Zostaliśmy wyrolowani

Wykopsali support żeby mieć całą scenę dla siebie i, jak twierdzili, żeby zagrać 2,5 godziny. Zaczęli z półgodzinnym opóźnieniem i skończyli półtorej godziny później, trochę naciągając rachunek. Na dworze było jeszcze jasno!!! Jeśli jeszcze trochę naciągać, to można się doliczyć co najmniej jednego bisu…

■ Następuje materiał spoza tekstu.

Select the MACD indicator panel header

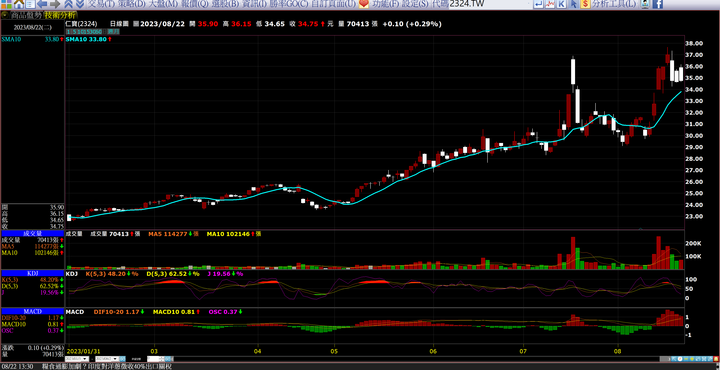point(33,312)
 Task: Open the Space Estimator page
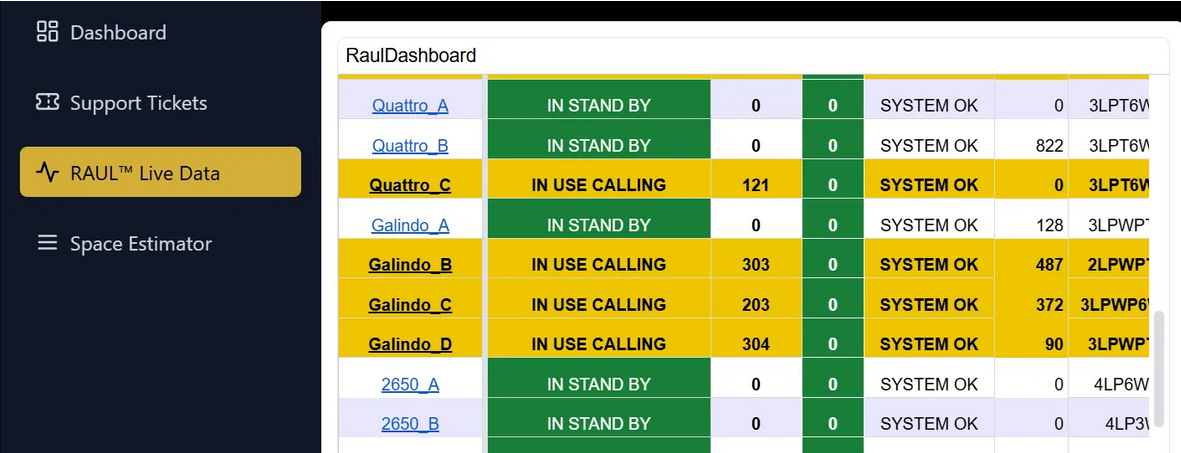point(140,243)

To powiedziawszy należy stwierdzić, że było fajnie ;)

Refleksja

Taka jedna notka nasunęła mi pewną refleksję. Każdy oczywiście to jest indywisualne indywiduum i inaczej odbiera różne warunki klimatyczne, ale z tego co się zorientowałem, to „przeciwnicy” upałów znacząco przeważają nad „zwolennikami”. Przynajmniej tak się wydaje. Jednak równie dobre wyjaśnienie zrzuca odpowiedzialność za taki stan rzeczy na typowo polską cechę, czyli zrzędliwość. Polacy uwielbiają narzekać i lato nie może być wyjątkiem. Zima tym bardziej, bo zimno jest powszechnie uważane za „gorsze”. Jesień też, bo jest „ponura” [moja ulubiona pora roku, wy profany!!]. Wiosna też, bo pyłki i ciśnienie. Licytowanie się komu więcej pika i strzyka to już sport narodowy. Narzekanie na narzekanie też pewnie wkrótce stanie się modne.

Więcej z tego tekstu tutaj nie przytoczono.